Exercise objective: The data needs to be returned in full, exactly as it reads.

Collected data entries:
··········

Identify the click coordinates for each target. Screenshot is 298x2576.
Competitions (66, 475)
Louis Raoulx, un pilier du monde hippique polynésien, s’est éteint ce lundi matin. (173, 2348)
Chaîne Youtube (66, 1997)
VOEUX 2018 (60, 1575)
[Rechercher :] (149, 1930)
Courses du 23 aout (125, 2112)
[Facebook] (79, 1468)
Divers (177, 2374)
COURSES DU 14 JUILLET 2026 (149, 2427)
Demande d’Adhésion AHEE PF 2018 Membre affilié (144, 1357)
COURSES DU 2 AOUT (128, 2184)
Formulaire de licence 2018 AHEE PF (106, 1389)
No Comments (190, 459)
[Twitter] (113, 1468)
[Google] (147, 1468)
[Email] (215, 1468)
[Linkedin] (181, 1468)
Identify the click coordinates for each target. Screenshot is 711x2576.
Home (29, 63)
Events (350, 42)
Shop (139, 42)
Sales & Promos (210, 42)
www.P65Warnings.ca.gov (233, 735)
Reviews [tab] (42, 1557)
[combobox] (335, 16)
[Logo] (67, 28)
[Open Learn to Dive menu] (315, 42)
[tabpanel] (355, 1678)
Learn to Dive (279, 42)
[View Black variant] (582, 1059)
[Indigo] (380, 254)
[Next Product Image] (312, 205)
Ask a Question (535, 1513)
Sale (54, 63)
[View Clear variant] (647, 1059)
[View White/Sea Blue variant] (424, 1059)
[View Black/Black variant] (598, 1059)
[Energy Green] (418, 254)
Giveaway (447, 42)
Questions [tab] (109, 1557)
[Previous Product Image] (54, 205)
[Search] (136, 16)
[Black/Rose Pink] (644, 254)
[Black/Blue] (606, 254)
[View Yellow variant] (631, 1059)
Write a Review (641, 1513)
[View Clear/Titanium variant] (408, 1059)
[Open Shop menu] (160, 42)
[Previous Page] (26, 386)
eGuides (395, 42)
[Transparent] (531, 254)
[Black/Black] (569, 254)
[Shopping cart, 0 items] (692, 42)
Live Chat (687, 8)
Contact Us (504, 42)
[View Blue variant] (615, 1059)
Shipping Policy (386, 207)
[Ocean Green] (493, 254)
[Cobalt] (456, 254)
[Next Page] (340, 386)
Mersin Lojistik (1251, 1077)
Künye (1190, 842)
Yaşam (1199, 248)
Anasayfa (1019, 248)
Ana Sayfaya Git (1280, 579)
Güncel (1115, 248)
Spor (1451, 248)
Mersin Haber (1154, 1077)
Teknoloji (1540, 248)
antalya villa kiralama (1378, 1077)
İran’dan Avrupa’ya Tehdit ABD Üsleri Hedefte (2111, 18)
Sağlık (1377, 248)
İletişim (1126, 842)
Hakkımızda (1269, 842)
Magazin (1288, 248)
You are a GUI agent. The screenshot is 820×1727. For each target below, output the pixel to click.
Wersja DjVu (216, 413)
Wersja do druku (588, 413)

··········

Task output:
Identify the click coordinates for each target. Screenshot is 298x2576.
Competitions (66, 475)
Louis Raoulx, un pilier du monde hippique polynésien, s’est éteint ce lundi matin. (173, 2348)
Chaîne Youtube (66, 1997)
VOEUX 2018 (60, 1575)
[Rechercher :] (149, 1930)
Courses du 23 aout (125, 2112)
[Facebook] (79, 1468)
Divers (177, 2374)
COURSES DU 14 JUILLET 2026 (149, 2427)
Demande d’Adhésion AHEE PF 2018 Membre affilié (144, 1357)
COURSES DU 2 AOUT (128, 2184)
Formulaire de licence 2018 AHEE PF (106, 1389)
No Comments (190, 459)
[Twitter] (113, 1468)
[Google] (147, 1468)
[Email] (215, 1468)
[Linkedin] (181, 1468)
Identify the click coordinates for each target. Screenshot is 711x2576.
Home (29, 63)
Events (350, 42)
Shop (139, 42)
Sales & Promos (210, 42)
www.P65Warnings.ca.gov (233, 735)
Reviews [tab] (42, 1557)
[combobox] (335, 16)
[Logo] (67, 28)
[Open Learn to Dive menu] (315, 42)
[tabpanel] (355, 1678)
Learn to Dive (279, 42)
[View Black variant] (582, 1059)
[Indigo] (380, 254)
[Next Product Image] (312, 205)
Ask a Question (535, 1513)
Sale (54, 63)
[View Clear variant] (647, 1059)
[View White/Sea Blue variant] (424, 1059)
[View Black/Black variant] (598, 1059)
[Energy Green] (418, 254)
Giveaway (447, 42)
Questions [tab] (109, 1557)
[Previous Product Image] (54, 205)
[Search] (136, 16)
[Black/Rose Pink] (644, 254)
[Black/Blue] (606, 254)
[View Yellow variant] (631, 1059)
Write a Review (641, 1513)
[View Clear/Titanium variant] (408, 1059)
[Open Shop menu] (160, 42)
[Previous Page] (26, 386)
eGuides (395, 42)
[Transparent] (531, 254)
[Black/Black] (569, 254)
[Shopping cart, 0 items] (692, 42)
Live Chat (687, 8)
Contact Us (504, 42)
[View Blue variant] (615, 1059)
Shipping Policy (386, 207)
[Ocean Green] (493, 254)
[Cobalt] (456, 254)
[Next Page] (340, 386)
Mersin Lojistik (1251, 1077)
Künye (1190, 842)
Yaşam (1199, 248)
Anasayfa (1019, 248)
Ana Sayfaya Git (1280, 579)
Güncel (1115, 248)
Spor (1451, 248)
Mersin Haber (1154, 1077)
Teknoloji (1540, 248)
antalya villa kiralama (1378, 1077)
İran’dan Avrupa’ya Tehdit ABD Üsleri Hedefte (2111, 18)
Sağlık (1377, 248)
İletişim (1126, 842)
Hakkımızda (1269, 842)
Magazin (1288, 248)
You are a GUI agent. The screenshot is 820×1727. For each target below, output the pixel to click.
Wersja DjVu (216, 413)
Wersja do druku (588, 413)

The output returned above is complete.